* DATASET RECORDS *
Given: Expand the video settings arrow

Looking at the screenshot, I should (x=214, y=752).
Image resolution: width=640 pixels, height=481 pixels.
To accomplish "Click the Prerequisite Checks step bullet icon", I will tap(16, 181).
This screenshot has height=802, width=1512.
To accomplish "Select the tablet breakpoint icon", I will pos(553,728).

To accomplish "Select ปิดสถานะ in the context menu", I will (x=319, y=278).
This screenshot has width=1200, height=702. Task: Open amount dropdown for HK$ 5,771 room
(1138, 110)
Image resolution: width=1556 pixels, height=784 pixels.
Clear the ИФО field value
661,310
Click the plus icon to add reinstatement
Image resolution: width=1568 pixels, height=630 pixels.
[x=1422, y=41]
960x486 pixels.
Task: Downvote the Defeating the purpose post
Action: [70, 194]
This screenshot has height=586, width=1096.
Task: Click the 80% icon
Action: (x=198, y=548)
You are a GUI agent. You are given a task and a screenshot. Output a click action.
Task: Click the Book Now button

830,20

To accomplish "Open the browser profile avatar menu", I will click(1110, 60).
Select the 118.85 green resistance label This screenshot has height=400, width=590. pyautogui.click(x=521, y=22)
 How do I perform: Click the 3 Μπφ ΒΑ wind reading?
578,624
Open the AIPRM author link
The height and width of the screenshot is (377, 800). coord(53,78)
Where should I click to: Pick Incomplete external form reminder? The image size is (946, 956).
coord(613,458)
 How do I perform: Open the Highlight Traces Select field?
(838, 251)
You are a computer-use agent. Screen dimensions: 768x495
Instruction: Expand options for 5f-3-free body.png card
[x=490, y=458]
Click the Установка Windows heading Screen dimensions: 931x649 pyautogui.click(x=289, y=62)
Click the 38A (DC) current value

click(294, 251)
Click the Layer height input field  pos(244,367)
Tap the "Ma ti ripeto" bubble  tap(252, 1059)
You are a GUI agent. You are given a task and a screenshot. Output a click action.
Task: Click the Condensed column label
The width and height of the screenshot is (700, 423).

* TASK DIRECTIONS *
All of the material should be written out again exactly.

* ANSWER SECTION *
Given: Expand the video settings arrow

Looking at the screenshot, I should (x=214, y=752).
Image resolution: width=640 pixels, height=481 pixels.
To accomplish "Click the Prerequisite Checks step bullet icon", I will tap(16, 181).
This screenshot has height=802, width=1512.
To accomplish "Select the tablet breakpoint icon", I will pos(553,728).

To accomplish "Select ปิดสถานะ in the context menu", I will (x=319, y=278).
This screenshot has width=1200, height=702. Task: Open amount dropdown for HK$ 5,771 room
(1138, 110)
Image resolution: width=1556 pixels, height=784 pixels.
Clear the ИФО field value
661,310
Click the plus icon to add reinstatement
Image resolution: width=1568 pixels, height=630 pixels.
[x=1422, y=41]
960x486 pixels.
Task: Downvote the Defeating the purpose post
Action: [70, 194]
This screenshot has height=586, width=1096.
Task: Click the 80% icon
Action: (x=198, y=548)
You are a GUI agent. You are given a task and a screenshot. Output a click action.
Task: Click the Book Now button

830,20

To accomplish "Open the browser profile avatar menu", I will click(1110, 60).
Select the 118.85 green resistance label This screenshot has height=400, width=590. pyautogui.click(x=521, y=22)
 How do I perform: Click the 3 Μπφ ΒΑ wind reading?
578,624
Open the AIPRM author link
The height and width of the screenshot is (377, 800). coord(53,78)
Where should I click to: Pick Incomplete external form reminder? The image size is (946, 956).
coord(613,458)
 How do I perform: Open the Highlight Traces Select field?
(838, 251)
You are a computer-use agent. Screen dimensions: 768x495
Instruction: Expand options for 5f-3-free body.png card
[x=490, y=458]
Click the Установка Windows heading Screen dimensions: 931x649 pyautogui.click(x=289, y=62)
Click the 38A (DC) current value

click(294, 251)
Click the Layer height input field  pos(244,367)
Tap the "Ma ti ripeto" bubble  tap(252, 1059)
You are a GUI agent. You are given a task and a screenshot. Output a click action.
Task: Click the Condensed column label
The width and height of the screenshot is (700, 423).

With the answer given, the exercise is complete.